Research shows that women are less likely to enter STEM fields, and once they enter, they face challenges that frequently push them out. Yet many women have managed to build highly successful careers with degrees in STEM disciplines. How did they do it? Dr. Kathryn Abel is one of them. She will share her story of survival and success in as an education, mother and STEM woman.
Kathryn Abel holds a Ph.D. in technology management and applied psychology. She is a recipient of the American Society of Engineering Education (ASEE) engineering management division's highest-ranking award, the Bernard R. Sarchet Award for Lifetime Achievement (2018). Dr Abel is a fellow in the American Society for Engineering Management and has held several professional service positions including president (2006) and program chair (2005) of the engineering management division. She was also president (2007) and vice president (2005) of engineering management honor society, Epsilon Mu Eta. Abel has been published several times including chapters in the books Eshbach's Handbook of Engineering Fundamentals and Engineering Economic Analysis and Newnan, et. al.; in journals such as the Engineering Management Journal and the Journal of Engineering Education; and several conference proceedings.

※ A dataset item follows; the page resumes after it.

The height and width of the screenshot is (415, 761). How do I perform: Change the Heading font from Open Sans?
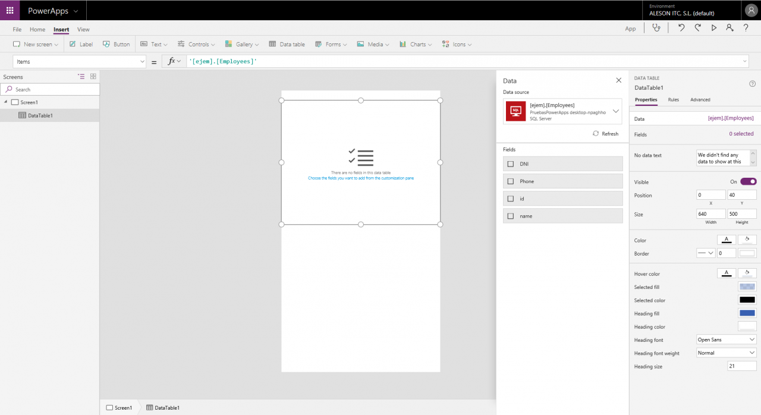click(726, 339)
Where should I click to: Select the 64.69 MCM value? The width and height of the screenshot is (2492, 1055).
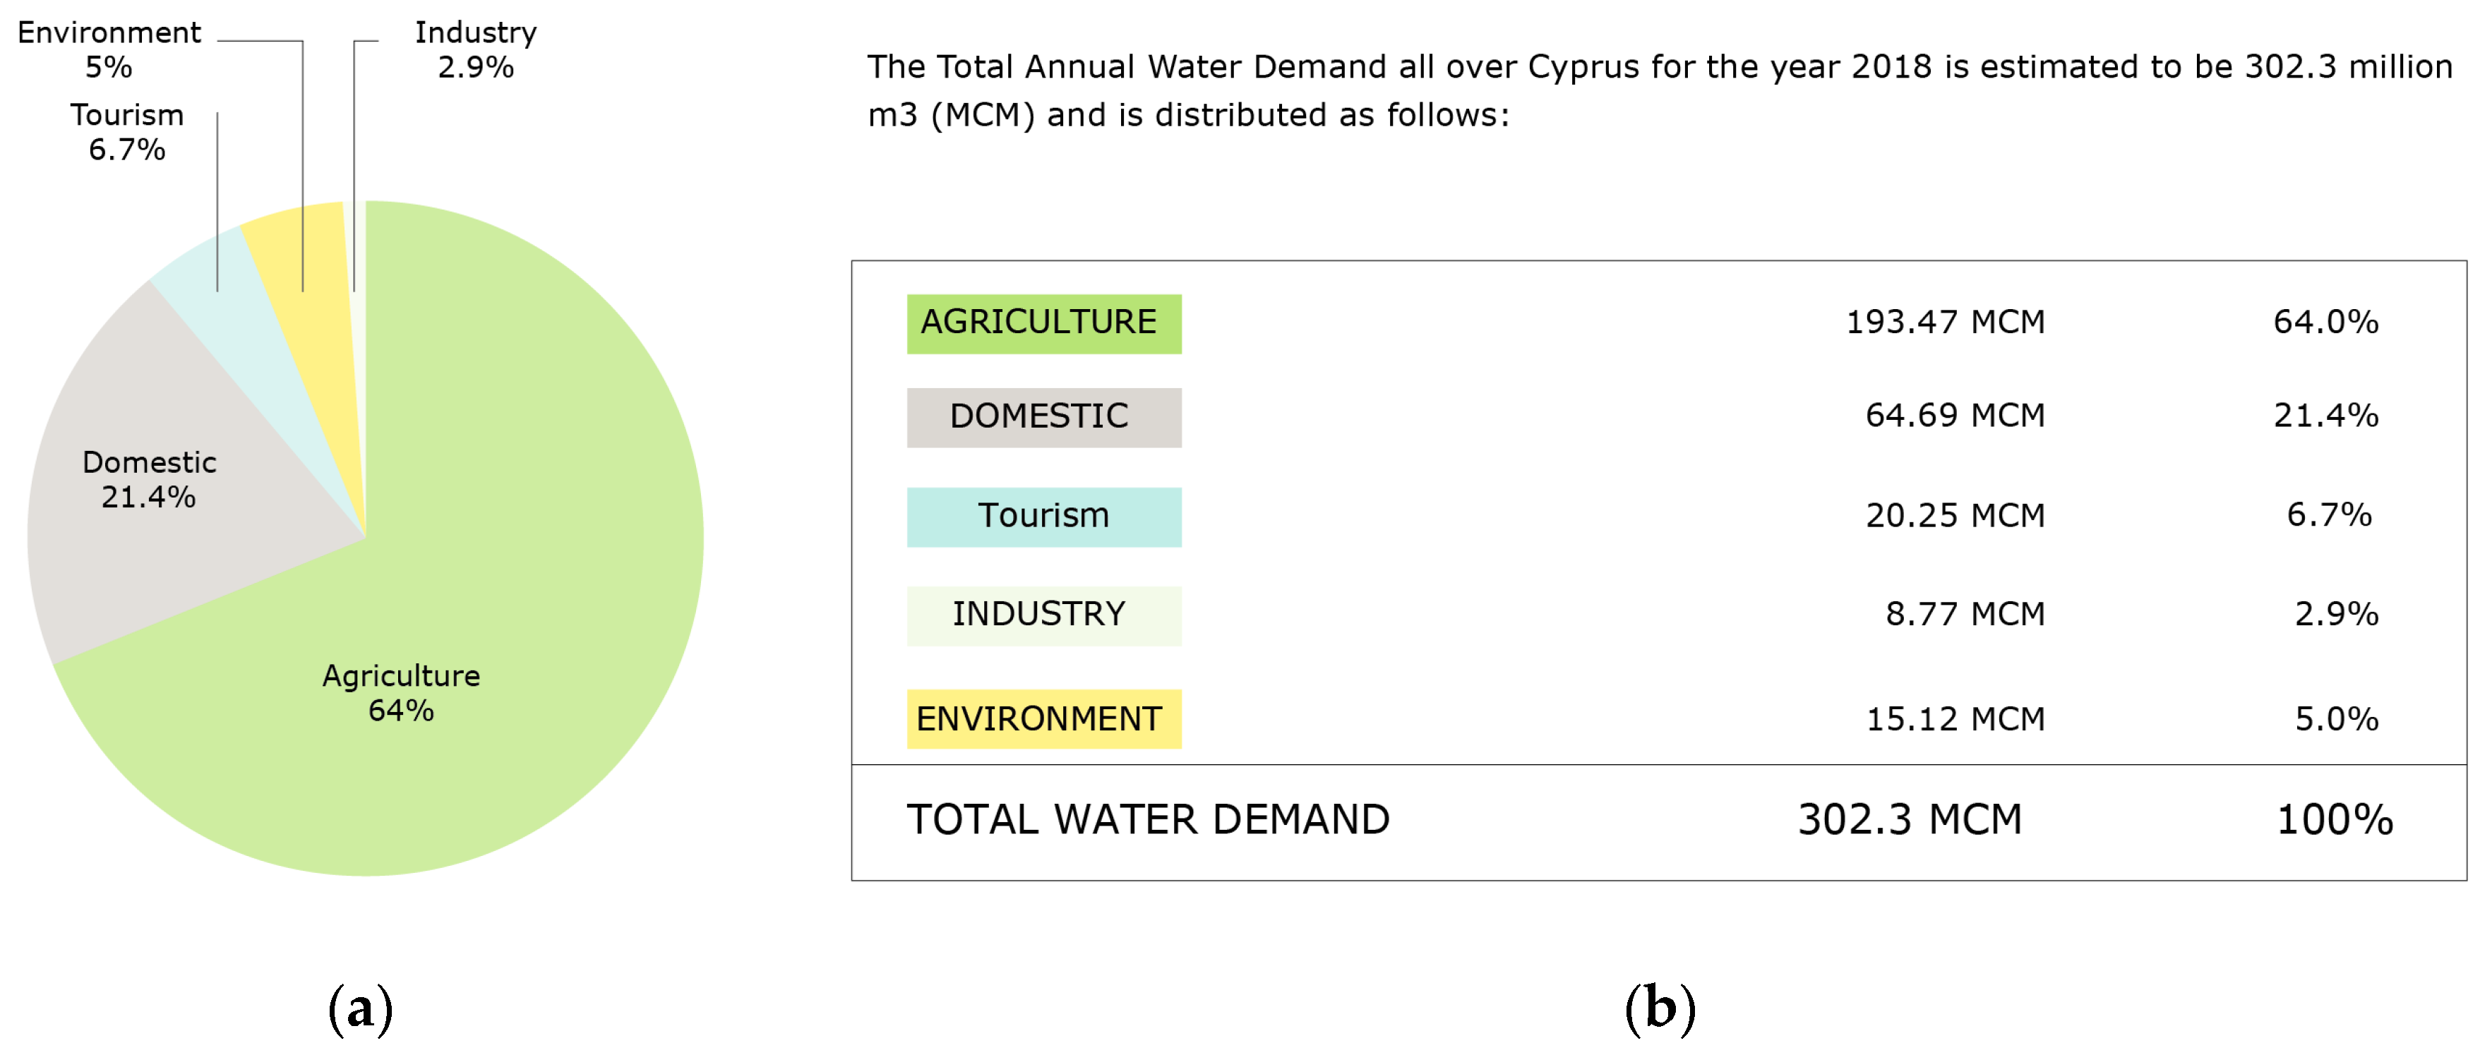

She has taught courses in total quality management, engineering economics, logistics and supply chain management, entrepreneurial analysis of engineering design, statistics for engineering managers, management of engineering and technology, and Senior Design. Her research areas include knowledge engineering, as well as knowledge and information management. She is a member of the Board of Advisors at West Point for the Department of Systems Engineering. She is also a member of several professional societies.